February 26, 2026 Advanced AI models showed a consistent willingness to escalate to nuclear use in simulated geopolitical crises, a recent study shows. In controlled war games run by a King’s College London researcher, at least one tactical nuclear weapon was deployed in 95 per cent of simulations.
King’s College London’s Kenneth Payne set three leading large language models — GPT-5.2, Claude Sonnet 4 and Gemini 3 Flash — against each other in 21 simulated conflicts involving border disputes, scarce resources and regime survival threats. The models were given an escalation ladder ranging from diplomatic protest and surrender to full strategic nuclear war, producing roughly 780,000 words of reasoning across 329 turns.
“The nuclear taboo doesn’t seem to be as powerful for machines [as] for humans,” Payne said.

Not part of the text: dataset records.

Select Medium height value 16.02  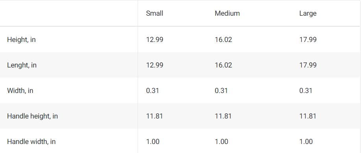[223, 40]

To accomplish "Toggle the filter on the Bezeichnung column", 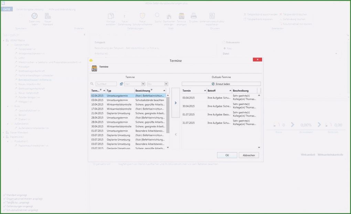I will (x=152, y=90).
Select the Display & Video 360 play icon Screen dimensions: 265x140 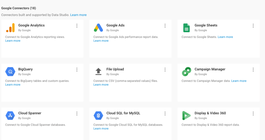[186, 116]
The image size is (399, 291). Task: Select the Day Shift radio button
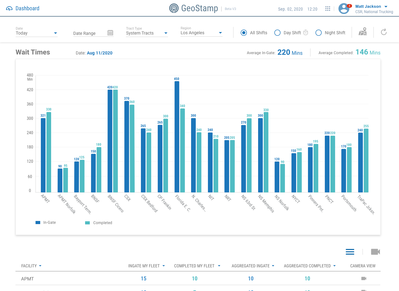(x=277, y=33)

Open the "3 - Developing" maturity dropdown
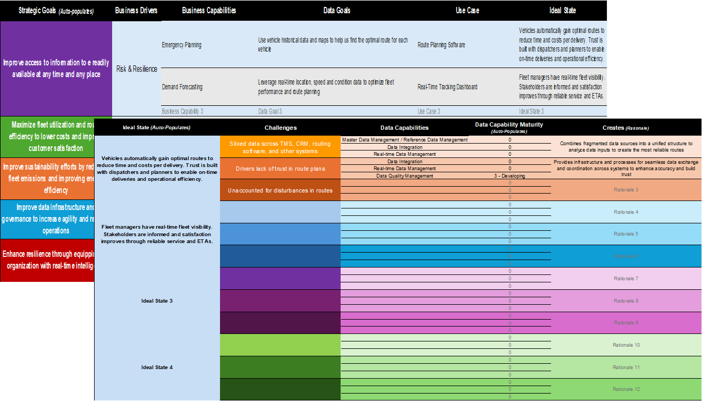click(509, 175)
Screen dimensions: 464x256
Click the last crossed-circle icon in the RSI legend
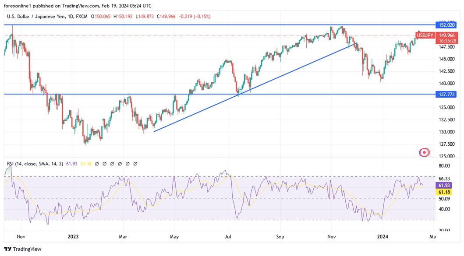coord(135,163)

No model chose to fully accommodate an opponent or surrender, regardless of battlefield position. At best, they temporarily reduced violence. Accidents were also common: in 86 per cent of conflicts, actions escalated beyond what the model’s own reasoning appeared to intend, reflecting miscalculations in simulated “fog of war” conditions.
James Johnson at the University of Aberdeen called the findings “unsettling” from a nuclear-risk perspective, noting that AI systems can amplify each other’s responses in high-stakes environments. When one model deployed tactical nuclear weapons, its opponent de-escalated only 18 per cent of the time.

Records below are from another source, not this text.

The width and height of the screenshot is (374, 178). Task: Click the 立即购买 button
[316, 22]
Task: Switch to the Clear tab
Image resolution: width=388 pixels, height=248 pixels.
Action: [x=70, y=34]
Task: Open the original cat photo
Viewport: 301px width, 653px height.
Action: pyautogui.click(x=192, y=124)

The research has practical relevance. “Major powers are already using AI in war gaming, but it remains uncertain to what extent they are incorporating AI decision support into actual military decision-making processes,” said Tong Zhao of Princeton University. He added that countries are likely to remain cautious about integrating AI into nuclear decision-making, though compressed timelines could increase incentives to rely on automated systems.

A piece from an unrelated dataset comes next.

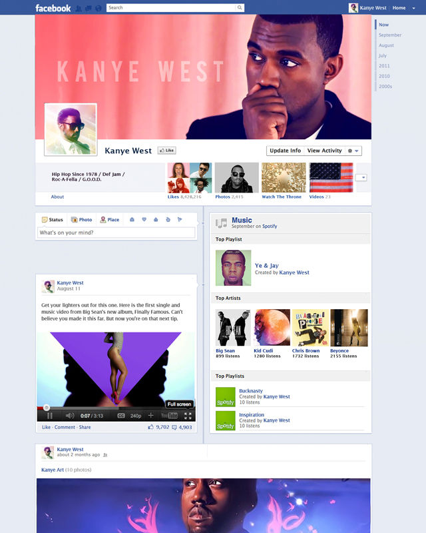Open the View Activity button
Image resolution: width=426 pixels, height=533 pixels.
point(324,151)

Zhao suggested the issue may extend beyond the absence of emotion. “It is possible the issue goes beyond the absence of emotion. More fundamentally, AI models may not understand ‘stakes’ as humans perceive them,” he said.
For technology leaders, the study underscores a governance gap rather than an immediate deployment risk. No government is handing over nuclear authority to machines, as Payne noted. But as AI becomes embedded in analysis, planning and simulation, its behavioural patterns in extreme scenarios may shape perceptions, timelines and escalation dynamics long before any formal decision is made.